Quote Originally Posted by Papewaio
Does a virus keep the same severity of illness as it mutates to allow a different vector of dispersion?
I believe that is the very problem that scientists are most concerned about.

Interestingly enough,

Scientists: 1918 Killer Spanish Flu Was a Bird Flu
Scientists who re-created the 1918 Spanish flu say the killer virus was initially a bird flu that learned to infect people. Alarmingly, they find that today's H5N1 bird flu is starting to learn the same tricks.
"These H5N1 viruses are being exposed to human adaptive pressures, and may be going down a similar path to the one that led to the 1918 virus," Taubenberger said in a news conference. "But the H5N1 strains have only a few of these mutations, whereas the 1918 virus has a larger number."
The good news is that the H5N1 flu bug still has a long way to go. The 1918 bug seemed to need several changes in every one of its eight genes. The H5N1 virus is making similar changes but isn't very far along.

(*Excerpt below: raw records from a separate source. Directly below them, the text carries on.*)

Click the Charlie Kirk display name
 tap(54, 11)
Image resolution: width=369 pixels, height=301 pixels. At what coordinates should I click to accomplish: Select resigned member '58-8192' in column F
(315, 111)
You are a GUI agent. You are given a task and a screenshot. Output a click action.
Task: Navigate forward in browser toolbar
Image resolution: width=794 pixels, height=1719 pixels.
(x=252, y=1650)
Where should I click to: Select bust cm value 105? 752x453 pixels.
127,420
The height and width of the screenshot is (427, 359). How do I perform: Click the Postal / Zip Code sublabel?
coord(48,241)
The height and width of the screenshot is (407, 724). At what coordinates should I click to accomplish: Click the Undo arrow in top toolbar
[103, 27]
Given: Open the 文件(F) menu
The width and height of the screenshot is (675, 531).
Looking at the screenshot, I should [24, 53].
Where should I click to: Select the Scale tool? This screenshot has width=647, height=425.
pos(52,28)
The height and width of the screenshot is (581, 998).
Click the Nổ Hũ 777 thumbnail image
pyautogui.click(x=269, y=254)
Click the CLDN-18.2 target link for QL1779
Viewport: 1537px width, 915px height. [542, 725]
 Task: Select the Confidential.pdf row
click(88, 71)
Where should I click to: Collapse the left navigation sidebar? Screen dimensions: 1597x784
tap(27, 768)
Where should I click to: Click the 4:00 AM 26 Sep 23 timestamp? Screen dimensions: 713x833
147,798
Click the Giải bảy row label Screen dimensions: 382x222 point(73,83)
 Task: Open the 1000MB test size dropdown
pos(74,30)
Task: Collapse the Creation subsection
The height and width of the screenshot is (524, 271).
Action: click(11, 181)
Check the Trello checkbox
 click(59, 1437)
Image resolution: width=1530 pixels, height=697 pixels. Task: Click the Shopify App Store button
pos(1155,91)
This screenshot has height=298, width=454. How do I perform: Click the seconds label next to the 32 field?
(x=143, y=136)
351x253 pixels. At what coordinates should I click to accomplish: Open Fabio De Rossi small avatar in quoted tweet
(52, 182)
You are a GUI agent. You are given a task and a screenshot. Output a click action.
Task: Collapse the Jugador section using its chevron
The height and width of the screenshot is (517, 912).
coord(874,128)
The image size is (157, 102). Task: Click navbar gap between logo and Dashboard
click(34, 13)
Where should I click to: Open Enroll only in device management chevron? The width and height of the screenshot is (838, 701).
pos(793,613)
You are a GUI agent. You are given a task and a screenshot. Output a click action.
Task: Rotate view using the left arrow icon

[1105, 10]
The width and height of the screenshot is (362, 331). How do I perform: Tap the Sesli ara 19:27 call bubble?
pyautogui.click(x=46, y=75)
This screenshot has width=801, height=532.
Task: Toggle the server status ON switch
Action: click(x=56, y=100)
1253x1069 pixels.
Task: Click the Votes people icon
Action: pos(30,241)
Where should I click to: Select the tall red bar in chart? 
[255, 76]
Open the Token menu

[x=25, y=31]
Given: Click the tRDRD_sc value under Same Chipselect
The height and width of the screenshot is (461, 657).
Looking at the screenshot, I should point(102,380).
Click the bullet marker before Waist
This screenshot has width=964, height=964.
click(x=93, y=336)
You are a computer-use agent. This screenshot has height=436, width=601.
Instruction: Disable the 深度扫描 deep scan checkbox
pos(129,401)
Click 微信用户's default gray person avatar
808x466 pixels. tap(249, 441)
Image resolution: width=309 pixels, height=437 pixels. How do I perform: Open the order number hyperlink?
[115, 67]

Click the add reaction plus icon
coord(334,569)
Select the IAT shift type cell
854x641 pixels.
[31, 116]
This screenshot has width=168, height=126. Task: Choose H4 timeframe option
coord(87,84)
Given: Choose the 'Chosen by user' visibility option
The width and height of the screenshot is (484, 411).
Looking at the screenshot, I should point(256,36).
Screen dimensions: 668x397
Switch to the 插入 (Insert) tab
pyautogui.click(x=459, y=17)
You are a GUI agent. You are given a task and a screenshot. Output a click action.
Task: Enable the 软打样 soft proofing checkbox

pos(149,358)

"So, for example, in the nuclear protein gene we speculate there are six genes crucial [for human adaptation]," Taubenberger says. "Of those six, three are present in one or another H5N1 strain. But usually there is only one of these changes per virus isolate. That is true of other genes as well. You see four, five, or six changes per gene in the 1918 virus, whereas H5N1 viruses only have one change or so. It shows they are subjected to similar [evolutionary] pressures, but the H5 viruses are early on in this process."
The avian virus adopts its genes from contact with a human virus. The genes "switch" and both apparently mutate.

What is not clear from my readings is what specific genetic material is retained in the swap.

The severity of the symptoms are a product of the virions capability to infect; the more facilitating a virion's genes are towards this end, the more cells that are infected, and ultimately, the greatest the symptoms will be.

The major issue with this mutation is the capability of H5N1 to infect and consequently destory cells; couple that destructive ability with adaptability to a new host and we have the pandemic. We lack the ability to combat it and it is extermely destructive.

IIRC, the human casualties have largerly been a product of deep lung tissue damage. This is unusual in typical influenza.